– Руку начало ломать, наверное, к непогоде.
Мы сидим на теплой солнечной стороне у стены старой сельской хаты, и дед Яромчик легонько растирает правое предплечье.
– На дождь не смотрится. Не надо было с самого рання косой махать. Говорил тебе, как освобожусь, подъеду и сам обкошу, – сердится его сын Петр.
– Подъеду, обкошу, а я, по-твоему, сидеть должен? – не унимается старик.
– Сидеть не сидеть, а подождать мог.
Сын намекает на возраст. Николай Григорьевич появился на свет еще при царе-батюшке, в 1912 году. Да такой дурной век впереди оказался, что не приведи Господи. Чего только не перепало деду Николаю повидать и перенести за все эти многие и многие годы.
– Кто долго ждет, тот мало имеет, – резюмирует на свой лад старик, – а все-таки ранение дает себя знать, раньше, кажись, я на это не жаловался. Или как? – он хитровато прищуривается, ждет, что все-таки ответит сын.
– Конечно, не жаловался. Да и сейчас от тебя такого не дождешься. Все сам да сам, – соглашается Петр.
– То-то и оно…
В их перепалку, легкую, непринужденную, за которой даже непосвященному в эти отношения человеку чувствуется и огромная сыновья любовь к прислонившемуся к потемневшей стене старику, и такое же взаимное уважение этого старика к сыну. Я не вмешиваюсь, понимаю, без разрешения старика туда нечего встревать, только помешаю. Наоборот, мне нравится слушать их, особенно Николая Григорьевича.
К тому же, словно на скатерти, разостлан хороший день: в дождливое нынче ненастье вдруг влетело на дымчатой паутине бабье лето. И засияло, засверкало, запахло, затуманилось, закружилось, заплелось в этой паутине то, без чего осень становится унылой, грустной, вязкой, тяжелой…
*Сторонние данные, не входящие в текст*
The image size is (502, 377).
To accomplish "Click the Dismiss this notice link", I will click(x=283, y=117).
Ладорожская осень – необъяснимая пора. Дни после затяжных дождей пошли легкие. Солнечные лучи отливают из листьев медь. Ее золотистость виднелась повсюду: широкими мазками наброшена на поле за околицей, мелкими штрихами пробежала по сельским подворьям, хотя у каждого подворья свой колоритный портрет, утонченно обозначилась в здешних садах – и каждый сад золотился, краснел, румянился по-своему, только у реки она никак не может затушевать прибрежную зелень. Этот зеленый пояс придавал Ладорожи особенную стать, ту стать, которая присуща пожилым женщинам, еще сохранившим и легкость походки, и красоту движений, но уже понимавшим, что лучшие годы позади.
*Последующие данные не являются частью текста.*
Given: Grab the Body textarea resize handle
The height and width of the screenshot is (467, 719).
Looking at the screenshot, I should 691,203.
И Ладорож смирилась перед этой ненавязчивой, но каждодневной осенней настырностью и принимала ее краски с той устоявшейся покорностью, как покоряются судьбе.
У села удивительное даже для нашей полесской топонимики название. Хотя в округе есть и Ласицк, и Невель, и Хойно, отдающие пращурской неизвестностью и этим выпячивающиеся из таких обыденных наименований, как Востров, Диковичи, Круговичи, Лопатино, Жидче…
* * *
Еще когда подходили, почувствовал доносившийся с подворья Яромчиков запах свежескошенной травы, сорняков, как здесь говорят, зелья, тонкий, далеко не весенний, даже не летний. Он еле уловимый, в нем намешена и крапивная горечь, и сладость лебеды, и терпкость осоки – всего того, что стояло вдоль старенького забора, что выскочило в давно убранном огороде и полезло вдоль сарая, закрутилось около ульев и теперь пало под бритвенной остротой косы.
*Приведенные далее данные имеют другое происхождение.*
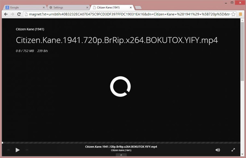The width and height of the screenshot is (246, 158).
Task: Mute audio with the speaker icon
Action: (x=218, y=150)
– Батькина работа, – пояснил Петр Николаевич, – никому не доверяет. Когда мать была жива, так они вдвоем эту землю охаживали. Так что в доме его искать бесполезно, где-то он здесь.
Мы встретились около улья-колоды. Их несколько в огороде. Древние, они достались Николаю Григорьевичу еще от его отца, а отцу – от деда. Теперь такой улей поместить бы в уголке городской квартиры – и запах меда устоялся бы навечно, несмотря на все те «чудные» запахи, которыми богат любой город.